Adding this term to the glossary page as I should’ve done long ago.
****The meridians discussed in this chapter are actual concepts practiced in Chinese medicine. I have expanded on it slightly in the text for your understanding.
*****Heavenly Warrior’s Halberd – I’m coining it as so, since there’s no official English translation. Yes, it was given a name. The halberd was Lu Bu’s weapon during the Three Kingdoms era. For those who know more, it was the Halberd he hit with an arrow.
The halberd was so large that it was deemed impractical for most people in battle. The halberd was three metres in length. That’s why Ming Feizhen used it as the big and heavy tool to compare with his true qi.
The name of it translated literally is Comparable to Heaven Painting Halberd. There have been countless arguments as to what its actual name should be in Chinese, but the name has remained unchanged.
‘方天’ Archaic for “Comparable to Heaven”. This is derived from the two crescent moon shaped blades on it.
‘画戟’ Literally Painting Halberd.
Instead of keeping it in that nonsensical English translation, I’ve taken the meaning of ‘comparable to’, which is a reference to its appearance, and called it ‘Heavenly’, since I’m arguing they’re the same thing if they’re comparable but more on this in a moment.

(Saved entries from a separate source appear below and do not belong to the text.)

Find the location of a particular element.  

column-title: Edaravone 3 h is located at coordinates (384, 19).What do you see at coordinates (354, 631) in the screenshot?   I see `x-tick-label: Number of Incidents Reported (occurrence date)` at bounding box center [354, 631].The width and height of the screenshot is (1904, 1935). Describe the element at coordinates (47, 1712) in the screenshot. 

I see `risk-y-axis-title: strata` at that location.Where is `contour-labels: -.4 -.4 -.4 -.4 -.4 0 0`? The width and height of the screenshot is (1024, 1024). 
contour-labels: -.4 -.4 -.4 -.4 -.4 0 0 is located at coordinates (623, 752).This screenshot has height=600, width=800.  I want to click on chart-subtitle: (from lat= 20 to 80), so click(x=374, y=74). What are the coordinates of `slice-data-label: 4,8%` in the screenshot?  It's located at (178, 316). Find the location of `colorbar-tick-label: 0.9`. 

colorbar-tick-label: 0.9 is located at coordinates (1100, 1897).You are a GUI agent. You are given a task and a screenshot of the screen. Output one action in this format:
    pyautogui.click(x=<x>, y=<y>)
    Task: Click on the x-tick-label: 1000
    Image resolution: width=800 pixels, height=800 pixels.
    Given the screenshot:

Then, the ‘painting’ character references the extravagant decorations added to the length of the handle. I dropped the character, though. See, one of its alternative names is 方天戟, meaning, “Comparable to Heaven Halberd”. Another name for it is画杆方天戟, meaning “Extravagant Handle Comparable to Heaven Halberd”. See how the ‘painting’ character isn’t attached to the halberd itself but more so the handle? I, therefore, think it’s reasonably acceptable to forego the word in translation.
The addition of ‘Warrior’ explained:
If you look deeper into its history, you’ll find that the historical figures who wielded the halberd were all considered the mightiest warriors of their times. It begs the question: was the name describing the weapon as being amazing, or was it praising its wielder for their fearsome might? Given that the weapon was intended more for ceremonial occasions than combat due to its ridiculous weight and size, I would hazard a guess that the latter is more probable.
This is why ‘Comparable to Heaven’ is not saying that the halberd is comparable to heaven. It’s the wielder who possesses might that compares to gods. By that logic, it deserves to be mentioned that it’s the wielders who were compared.
‘Halberd’ is self-explanatory.
*Jiang Ziya, Lu Ban and Zhuge Liang – Mentioned the first and last too many times now. Lu Ban was a Chinese carpenter, engineer and inventor, who was active during the Zhou Dynasty.